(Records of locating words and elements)
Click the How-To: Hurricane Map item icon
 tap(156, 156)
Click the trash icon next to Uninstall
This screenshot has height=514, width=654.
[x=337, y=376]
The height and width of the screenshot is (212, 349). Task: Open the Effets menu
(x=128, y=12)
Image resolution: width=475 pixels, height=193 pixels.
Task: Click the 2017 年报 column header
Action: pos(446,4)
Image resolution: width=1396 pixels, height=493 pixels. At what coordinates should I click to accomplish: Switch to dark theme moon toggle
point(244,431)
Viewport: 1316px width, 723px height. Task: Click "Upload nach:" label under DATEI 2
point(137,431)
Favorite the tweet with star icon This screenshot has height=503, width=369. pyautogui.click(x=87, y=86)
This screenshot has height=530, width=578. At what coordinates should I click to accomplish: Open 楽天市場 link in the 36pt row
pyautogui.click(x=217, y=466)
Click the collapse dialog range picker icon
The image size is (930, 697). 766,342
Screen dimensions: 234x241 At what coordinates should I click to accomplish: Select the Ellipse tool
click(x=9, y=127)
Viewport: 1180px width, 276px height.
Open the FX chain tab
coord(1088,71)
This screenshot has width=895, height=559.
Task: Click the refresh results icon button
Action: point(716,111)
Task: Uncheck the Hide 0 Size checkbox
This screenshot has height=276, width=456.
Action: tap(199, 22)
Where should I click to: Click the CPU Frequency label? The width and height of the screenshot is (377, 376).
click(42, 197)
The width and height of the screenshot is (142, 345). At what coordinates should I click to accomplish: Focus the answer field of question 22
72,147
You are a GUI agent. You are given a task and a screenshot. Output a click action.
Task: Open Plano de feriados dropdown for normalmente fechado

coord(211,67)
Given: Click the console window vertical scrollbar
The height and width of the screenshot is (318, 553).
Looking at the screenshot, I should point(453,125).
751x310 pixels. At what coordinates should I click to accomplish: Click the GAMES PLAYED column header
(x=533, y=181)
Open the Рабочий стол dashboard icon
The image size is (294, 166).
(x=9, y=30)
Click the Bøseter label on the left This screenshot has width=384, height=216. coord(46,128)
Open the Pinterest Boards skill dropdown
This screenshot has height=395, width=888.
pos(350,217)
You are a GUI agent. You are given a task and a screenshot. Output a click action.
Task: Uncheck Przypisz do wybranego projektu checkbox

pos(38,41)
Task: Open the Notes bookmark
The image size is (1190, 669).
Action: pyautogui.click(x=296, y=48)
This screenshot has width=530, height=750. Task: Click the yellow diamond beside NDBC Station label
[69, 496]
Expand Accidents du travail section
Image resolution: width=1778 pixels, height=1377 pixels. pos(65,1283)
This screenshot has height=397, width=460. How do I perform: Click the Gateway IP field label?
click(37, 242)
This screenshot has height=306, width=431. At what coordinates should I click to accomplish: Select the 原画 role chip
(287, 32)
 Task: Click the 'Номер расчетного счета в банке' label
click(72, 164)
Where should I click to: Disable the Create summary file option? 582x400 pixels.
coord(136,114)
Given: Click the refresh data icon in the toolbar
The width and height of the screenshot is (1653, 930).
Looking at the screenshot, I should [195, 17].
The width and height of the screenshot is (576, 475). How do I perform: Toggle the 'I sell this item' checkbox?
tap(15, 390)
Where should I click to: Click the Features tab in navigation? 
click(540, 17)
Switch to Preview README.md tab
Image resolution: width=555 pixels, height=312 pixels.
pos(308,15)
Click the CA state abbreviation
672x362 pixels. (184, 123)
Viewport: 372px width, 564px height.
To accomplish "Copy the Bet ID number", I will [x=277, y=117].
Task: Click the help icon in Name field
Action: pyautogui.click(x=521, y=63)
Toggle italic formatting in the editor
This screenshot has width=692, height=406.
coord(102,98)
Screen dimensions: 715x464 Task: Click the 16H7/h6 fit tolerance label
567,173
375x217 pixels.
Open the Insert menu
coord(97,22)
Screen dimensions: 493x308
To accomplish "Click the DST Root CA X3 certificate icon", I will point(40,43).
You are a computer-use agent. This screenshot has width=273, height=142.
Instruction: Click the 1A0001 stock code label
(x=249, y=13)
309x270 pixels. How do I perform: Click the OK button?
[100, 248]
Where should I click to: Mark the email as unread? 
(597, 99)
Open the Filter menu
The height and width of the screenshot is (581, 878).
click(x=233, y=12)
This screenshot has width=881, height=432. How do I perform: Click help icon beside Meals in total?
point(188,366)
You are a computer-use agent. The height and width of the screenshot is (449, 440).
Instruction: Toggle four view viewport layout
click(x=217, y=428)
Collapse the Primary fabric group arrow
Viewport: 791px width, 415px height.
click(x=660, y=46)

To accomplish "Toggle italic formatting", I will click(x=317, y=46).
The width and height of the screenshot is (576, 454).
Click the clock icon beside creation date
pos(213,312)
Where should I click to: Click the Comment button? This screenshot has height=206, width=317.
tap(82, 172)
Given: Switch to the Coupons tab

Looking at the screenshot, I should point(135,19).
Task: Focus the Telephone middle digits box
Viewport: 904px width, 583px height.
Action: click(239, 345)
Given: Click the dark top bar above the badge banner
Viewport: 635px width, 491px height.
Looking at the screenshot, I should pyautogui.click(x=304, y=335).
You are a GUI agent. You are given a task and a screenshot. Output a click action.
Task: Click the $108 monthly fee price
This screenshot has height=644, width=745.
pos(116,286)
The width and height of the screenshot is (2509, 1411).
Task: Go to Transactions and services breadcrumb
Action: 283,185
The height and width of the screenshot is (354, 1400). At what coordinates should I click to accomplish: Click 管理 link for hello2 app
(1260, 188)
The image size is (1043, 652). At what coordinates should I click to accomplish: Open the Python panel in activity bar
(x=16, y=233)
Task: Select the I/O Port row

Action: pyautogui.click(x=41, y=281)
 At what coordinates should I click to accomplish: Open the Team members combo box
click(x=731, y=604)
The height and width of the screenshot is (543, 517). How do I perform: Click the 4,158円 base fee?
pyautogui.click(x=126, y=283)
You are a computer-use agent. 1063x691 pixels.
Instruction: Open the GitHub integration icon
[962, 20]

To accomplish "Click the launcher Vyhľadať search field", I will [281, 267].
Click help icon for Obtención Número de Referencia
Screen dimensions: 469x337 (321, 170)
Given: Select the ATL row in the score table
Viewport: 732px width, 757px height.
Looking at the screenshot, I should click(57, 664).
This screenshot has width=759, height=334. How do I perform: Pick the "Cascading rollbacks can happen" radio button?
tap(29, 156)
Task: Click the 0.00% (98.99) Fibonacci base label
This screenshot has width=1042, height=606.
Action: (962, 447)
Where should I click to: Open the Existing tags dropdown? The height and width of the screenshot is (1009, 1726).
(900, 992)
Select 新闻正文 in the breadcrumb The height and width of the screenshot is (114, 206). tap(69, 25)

(SHORT EXERCISE) Reproduce the part of the records that opens with the line containing "Where should I click to: Click the CPU" and closes with the line containing "coord(211,67)", with every coordinate in the answers reduced by 61 and all other lines unchanged.

(FULL OUTPUT)
Where should I click to: Click the CPU Frequency label? The width and height of the screenshot is (377, 376).
click(-19, 136)
The width and height of the screenshot is (142, 345). At what coordinates should I click to accomplish: Focus the answer field of question 22
11,86
You are a GUI agent. You are given a task and a screenshot. Output a click action.
Task: Open Plano de feriados dropdown for normalmente fechado

coord(150,6)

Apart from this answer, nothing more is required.